I don't know who Laura Vanderkam is, but she apparently wrote something called Grindhopping: Build a Rewarding Career without Paying Your Dues and now today she is here on the Huffington Post extolling the virtues of an $883 rice cooker, and leave it to me to make the obvious point, "Leave it to someone who hasn't paid any motherfucking DUES to want an $883 motherfucking RICE COOKER!!" but I as I read the following paragraph I found myself positively aching for a certain unforgivably overpriced kitchen luxury of my own.
Like many modern women, I rarely have to cook. So kitchen time becomes a choice, a matter of self-expression rather than drudgery. Which makes all the gadgets fun. That may not have been the first thing our feminist foremothers were fighting for, but it's a more important victory than most of us realize.

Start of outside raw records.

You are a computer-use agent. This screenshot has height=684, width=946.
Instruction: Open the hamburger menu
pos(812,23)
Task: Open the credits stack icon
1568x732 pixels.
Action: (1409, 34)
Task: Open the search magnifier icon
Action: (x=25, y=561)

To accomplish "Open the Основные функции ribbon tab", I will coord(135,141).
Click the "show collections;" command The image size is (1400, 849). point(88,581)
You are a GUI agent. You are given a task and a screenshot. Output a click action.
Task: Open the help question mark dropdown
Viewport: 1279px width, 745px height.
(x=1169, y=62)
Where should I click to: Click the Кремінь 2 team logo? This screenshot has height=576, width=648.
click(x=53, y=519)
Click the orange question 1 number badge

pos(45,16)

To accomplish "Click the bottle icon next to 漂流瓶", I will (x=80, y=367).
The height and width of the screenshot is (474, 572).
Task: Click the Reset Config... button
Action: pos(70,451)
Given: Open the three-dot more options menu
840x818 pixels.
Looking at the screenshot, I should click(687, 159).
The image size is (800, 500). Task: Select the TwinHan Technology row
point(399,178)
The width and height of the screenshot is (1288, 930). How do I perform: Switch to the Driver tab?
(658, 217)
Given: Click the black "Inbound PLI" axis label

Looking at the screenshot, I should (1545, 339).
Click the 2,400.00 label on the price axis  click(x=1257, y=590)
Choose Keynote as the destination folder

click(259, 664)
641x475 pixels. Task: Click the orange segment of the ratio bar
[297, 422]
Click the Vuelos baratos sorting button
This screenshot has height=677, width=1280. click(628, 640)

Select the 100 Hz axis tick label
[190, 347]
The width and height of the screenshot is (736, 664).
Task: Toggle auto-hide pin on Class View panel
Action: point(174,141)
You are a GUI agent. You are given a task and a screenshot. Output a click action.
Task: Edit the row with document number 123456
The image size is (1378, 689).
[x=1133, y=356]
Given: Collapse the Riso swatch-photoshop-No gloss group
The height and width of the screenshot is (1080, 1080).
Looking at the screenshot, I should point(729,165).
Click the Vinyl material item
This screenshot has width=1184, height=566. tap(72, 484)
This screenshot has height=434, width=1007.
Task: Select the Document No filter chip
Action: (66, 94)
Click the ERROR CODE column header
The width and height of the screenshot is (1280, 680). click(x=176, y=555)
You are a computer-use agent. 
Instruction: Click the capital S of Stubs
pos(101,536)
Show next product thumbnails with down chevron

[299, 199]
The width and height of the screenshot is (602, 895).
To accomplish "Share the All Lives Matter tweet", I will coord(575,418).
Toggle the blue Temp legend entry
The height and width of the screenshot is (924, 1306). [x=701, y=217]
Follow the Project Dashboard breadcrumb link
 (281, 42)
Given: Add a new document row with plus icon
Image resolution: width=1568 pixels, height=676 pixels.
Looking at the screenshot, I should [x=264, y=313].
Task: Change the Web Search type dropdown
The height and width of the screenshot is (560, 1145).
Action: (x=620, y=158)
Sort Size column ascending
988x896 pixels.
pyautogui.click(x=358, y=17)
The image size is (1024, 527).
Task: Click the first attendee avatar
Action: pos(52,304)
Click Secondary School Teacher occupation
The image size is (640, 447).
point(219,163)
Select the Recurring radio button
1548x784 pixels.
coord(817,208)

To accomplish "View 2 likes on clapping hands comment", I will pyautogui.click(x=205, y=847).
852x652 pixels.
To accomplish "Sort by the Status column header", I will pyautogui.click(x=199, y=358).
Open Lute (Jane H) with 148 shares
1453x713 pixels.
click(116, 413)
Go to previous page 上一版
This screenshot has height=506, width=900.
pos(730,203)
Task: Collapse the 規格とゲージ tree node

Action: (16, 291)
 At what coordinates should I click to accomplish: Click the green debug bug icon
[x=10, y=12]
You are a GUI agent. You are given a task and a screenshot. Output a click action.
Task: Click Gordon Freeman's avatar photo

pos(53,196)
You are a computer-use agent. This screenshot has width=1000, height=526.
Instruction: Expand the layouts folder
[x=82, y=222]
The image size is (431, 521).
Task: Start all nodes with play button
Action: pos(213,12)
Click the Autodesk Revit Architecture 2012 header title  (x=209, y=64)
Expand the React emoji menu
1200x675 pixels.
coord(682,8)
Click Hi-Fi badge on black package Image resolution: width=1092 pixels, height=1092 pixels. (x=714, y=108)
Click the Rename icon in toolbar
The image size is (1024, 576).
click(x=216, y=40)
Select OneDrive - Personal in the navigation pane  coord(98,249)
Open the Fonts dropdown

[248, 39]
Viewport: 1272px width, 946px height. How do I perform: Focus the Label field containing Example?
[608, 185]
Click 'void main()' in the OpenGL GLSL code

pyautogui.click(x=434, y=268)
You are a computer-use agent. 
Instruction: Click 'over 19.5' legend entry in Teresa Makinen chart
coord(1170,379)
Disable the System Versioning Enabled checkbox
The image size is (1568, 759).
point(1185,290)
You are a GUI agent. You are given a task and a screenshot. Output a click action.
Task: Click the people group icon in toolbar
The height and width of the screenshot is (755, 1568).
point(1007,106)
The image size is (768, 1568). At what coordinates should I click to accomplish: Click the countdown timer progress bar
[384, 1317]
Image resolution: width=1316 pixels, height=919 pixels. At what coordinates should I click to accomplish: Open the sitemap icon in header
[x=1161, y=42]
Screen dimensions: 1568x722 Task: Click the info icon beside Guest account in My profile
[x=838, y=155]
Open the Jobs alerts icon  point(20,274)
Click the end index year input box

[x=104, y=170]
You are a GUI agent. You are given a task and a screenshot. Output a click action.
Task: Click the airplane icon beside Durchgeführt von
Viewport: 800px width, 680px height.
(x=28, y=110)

Dude, and I say this in reckless disregard of the Spirit Of Christmas(TM) but sweetie-pie, to think it is legitimate to call a grossly-overpriced consumer product a "vehicle for self-expression" actually pretty much a defeat. (Also, $886 to cook rice?)
Anyway, I love rice as much as anyone. And I love kitchens. I even sort of like cooking, and occasionally I even like buying things. But when it comes to "expression," words and art and gestures and time put in — like say, the number of labor hours it might cost to pay off an $886 rice cooker — carry a lot more meaning, and a potentially much bigger victory, than some mass-produced appliance, even one that comes from Japan.
So yeah, don't buy into this "self-expression" crap and take it easy and don't just throw your money at useless shit like I inevitably will this weekend.